Provided information.
::::::::::

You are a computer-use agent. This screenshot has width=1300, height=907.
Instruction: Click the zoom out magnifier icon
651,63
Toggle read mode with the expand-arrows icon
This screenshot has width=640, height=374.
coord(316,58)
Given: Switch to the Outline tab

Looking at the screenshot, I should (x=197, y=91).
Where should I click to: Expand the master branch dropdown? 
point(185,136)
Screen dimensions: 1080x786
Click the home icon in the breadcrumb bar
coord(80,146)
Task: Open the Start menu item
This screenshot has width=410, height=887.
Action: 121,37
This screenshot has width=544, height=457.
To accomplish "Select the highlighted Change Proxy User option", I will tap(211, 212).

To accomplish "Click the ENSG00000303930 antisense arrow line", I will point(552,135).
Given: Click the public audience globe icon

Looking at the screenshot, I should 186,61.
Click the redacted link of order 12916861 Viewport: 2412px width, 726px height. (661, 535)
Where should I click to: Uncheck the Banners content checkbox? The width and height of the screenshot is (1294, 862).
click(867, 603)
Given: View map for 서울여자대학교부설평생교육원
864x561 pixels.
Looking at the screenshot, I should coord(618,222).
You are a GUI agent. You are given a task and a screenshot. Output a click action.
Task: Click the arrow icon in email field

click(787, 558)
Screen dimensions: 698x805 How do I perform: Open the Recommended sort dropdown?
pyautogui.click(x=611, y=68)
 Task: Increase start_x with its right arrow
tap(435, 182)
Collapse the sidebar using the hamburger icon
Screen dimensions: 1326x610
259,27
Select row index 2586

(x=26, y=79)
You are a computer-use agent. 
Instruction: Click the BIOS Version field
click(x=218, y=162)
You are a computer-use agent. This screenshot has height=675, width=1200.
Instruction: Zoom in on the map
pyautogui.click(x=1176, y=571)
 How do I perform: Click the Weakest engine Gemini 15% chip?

::::::::::

Aim of the exercise.
Would you give the material above again, complete and exact?

Answer box.
You are a computer-use agent. This screenshot has width=1300, height=907.
Instruction: Click the zoom out magnifier icon
651,63
Toggle read mode with the expand-arrows icon
This screenshot has width=640, height=374.
coord(316,58)
Given: Switch to the Outline tab

Looking at the screenshot, I should (x=197, y=91).
Where should I click to: Expand the master branch dropdown? 
point(185,136)
Screen dimensions: 1080x786
Click the home icon in the breadcrumb bar
coord(80,146)
Task: Open the Start menu item
This screenshot has width=410, height=887.
Action: 121,37
This screenshot has width=544, height=457.
To accomplish "Select the highlighted Change Proxy User option", I will tap(211, 212).

To accomplish "Click the ENSG00000303930 antisense arrow line", I will point(552,135).
Given: Click the public audience globe icon

Looking at the screenshot, I should 186,61.
Click the redacted link of order 12916861 Viewport: 2412px width, 726px height. (661, 535)
Where should I click to: Uncheck the Banners content checkbox? The width and height of the screenshot is (1294, 862).
click(867, 603)
Given: View map for 서울여자대학교부설평생교육원
864x561 pixels.
Looking at the screenshot, I should coord(618,222).
You are a GUI agent. You are given a task and a screenshot. Output a click action.
Task: Click the arrow icon in email field

click(787, 558)
Screen dimensions: 698x805 How do I perform: Open the Recommended sort dropdown?
pyautogui.click(x=611, y=68)
 Task: Increase start_x with its right arrow
tap(435, 182)
Collapse the sidebar using the hamburger icon
Screen dimensions: 1326x610
259,27
Select row index 2586

(x=26, y=79)
You are a computer-use agent. 
Instruction: Click the BIOS Version field
click(x=218, y=162)
You are a computer-use agent. This screenshot has height=675, width=1200.
Instruction: Zoom in on the map
pyautogui.click(x=1176, y=571)
 How do I perform: Click the Weakest engine Gemini 15% chip?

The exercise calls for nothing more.